You can build muscle at a calorie deficit, but not when you’re in starvation mode. Being at a deficit is fine if you’re in weight loss mode, as long as your body is getting adequate nutrition to sustain your activity level (and plenty of protein to rebuild your muscle). Creating too large of a deficit can be troublesome - it signals your body to store fat for energy instead of using it. This happens when we over-restrict or under-consume. All the body knows is that it’s not getting enough, and doesn’t know if and when it’ll get adequate amounts of energy. It slows down other body processes to compensate, and signals hormones to hold on to fat. Muscle, however, is expendable. If it needs to choose between using life sustaining fat, and muscle for energy, muscle wins.
If you notice a drop in performance (suddenly you can’t keep up, can’t lift heavy, or should be improving but are not), a decrease in overall energy, an ammonia smell after a tough workout or are staying sore longer than usual, it may be a sign you’re not eating enough to support your muscle growth. As we get closer to our weight goals, the calorie deficit should be smaller (meaning you can boost your calories a bit to keep your metabolism up, but keep them clean) and more emphasis should be put on food quality, and strength training. Too much cardio when we’re already eating at a deficit can burn away muscle you’re trying to build: muscle that’s the difference for overall fat loss. Eat clean, drink loads of water, but pay attention to signs that you may need to boost your calories.
Too much cardio without proper nutrition can burn away muscle. If your focus is building muscle and changing your body composition, your focus should be strength training and intervals - not cardio. It’s not all about exercise. For muscle growth you need to eat enough in general, and focus heavily on the protein.
++++++++++
▶ SET OF TASKS
1. In the passage on building muscle at a calorie deficit, what should be the focus for someone aiming to build muscle and change body composition?
2. Reproduce verbatim the portion of the passage on building muscle at a calorie deficit that opens with the words containing "You can build" and closes with "energy, muscle wins.".

[Items from a dataset]
++++++++++
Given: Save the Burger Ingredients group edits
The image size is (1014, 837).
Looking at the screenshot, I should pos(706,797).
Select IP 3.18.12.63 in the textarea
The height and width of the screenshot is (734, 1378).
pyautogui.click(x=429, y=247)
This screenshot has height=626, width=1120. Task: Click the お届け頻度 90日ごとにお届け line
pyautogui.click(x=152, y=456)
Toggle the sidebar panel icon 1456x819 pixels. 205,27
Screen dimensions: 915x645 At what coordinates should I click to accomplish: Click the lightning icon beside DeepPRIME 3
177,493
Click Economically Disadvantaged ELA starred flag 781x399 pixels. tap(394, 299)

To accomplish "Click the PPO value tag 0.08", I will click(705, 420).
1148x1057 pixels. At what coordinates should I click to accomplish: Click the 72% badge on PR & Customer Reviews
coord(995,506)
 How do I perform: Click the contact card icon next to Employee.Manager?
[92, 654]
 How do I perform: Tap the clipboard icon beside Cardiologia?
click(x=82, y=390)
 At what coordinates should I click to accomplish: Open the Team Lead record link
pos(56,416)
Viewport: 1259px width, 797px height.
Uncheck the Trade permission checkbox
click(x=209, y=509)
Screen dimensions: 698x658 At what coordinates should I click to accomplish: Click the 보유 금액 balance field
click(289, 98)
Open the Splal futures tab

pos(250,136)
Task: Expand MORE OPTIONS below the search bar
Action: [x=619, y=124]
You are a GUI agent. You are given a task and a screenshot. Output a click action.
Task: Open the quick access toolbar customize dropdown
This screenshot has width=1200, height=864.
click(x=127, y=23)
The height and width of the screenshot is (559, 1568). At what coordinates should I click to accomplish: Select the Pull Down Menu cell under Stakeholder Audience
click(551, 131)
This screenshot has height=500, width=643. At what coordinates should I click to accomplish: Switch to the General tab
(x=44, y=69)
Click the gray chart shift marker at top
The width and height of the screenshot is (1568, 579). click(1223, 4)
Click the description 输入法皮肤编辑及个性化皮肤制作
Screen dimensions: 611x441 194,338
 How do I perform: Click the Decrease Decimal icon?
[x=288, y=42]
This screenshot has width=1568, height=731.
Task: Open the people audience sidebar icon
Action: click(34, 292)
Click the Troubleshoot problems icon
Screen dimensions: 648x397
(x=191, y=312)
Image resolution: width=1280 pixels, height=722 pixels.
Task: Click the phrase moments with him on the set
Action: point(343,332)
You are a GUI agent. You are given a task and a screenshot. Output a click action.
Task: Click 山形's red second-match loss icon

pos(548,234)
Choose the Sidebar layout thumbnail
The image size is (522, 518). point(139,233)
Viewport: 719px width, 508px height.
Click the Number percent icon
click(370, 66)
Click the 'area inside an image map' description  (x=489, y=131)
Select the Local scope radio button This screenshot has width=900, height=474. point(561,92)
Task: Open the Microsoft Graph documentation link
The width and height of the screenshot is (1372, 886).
++++++++++
▶ REPLIES
1. Strength training and intervals, not cardio.

2.
You can build muscle at a calorie deficit, but not when you’re in starvation mode. Being at a deficit is fine if you’re in weight loss mode, as long as your body is getting adequate nutrition to sustain your activity level (and plenty of protein to rebuild your muscle). Creating too large of a deficit can be troublesome - it signals your body to store fat for energy instead of using it. This happens when we over-restrict or under-consume. All the body knows is that it’s not getting enough, and doesn’t know if and when it’ll get adequate amounts of energy. It slows down other body processes to compensate, and signals hormones to hold on to fat. Muscle, however, is expendable. If it needs to choose between using life sustaining fat, and muscle for energy, muscle wins.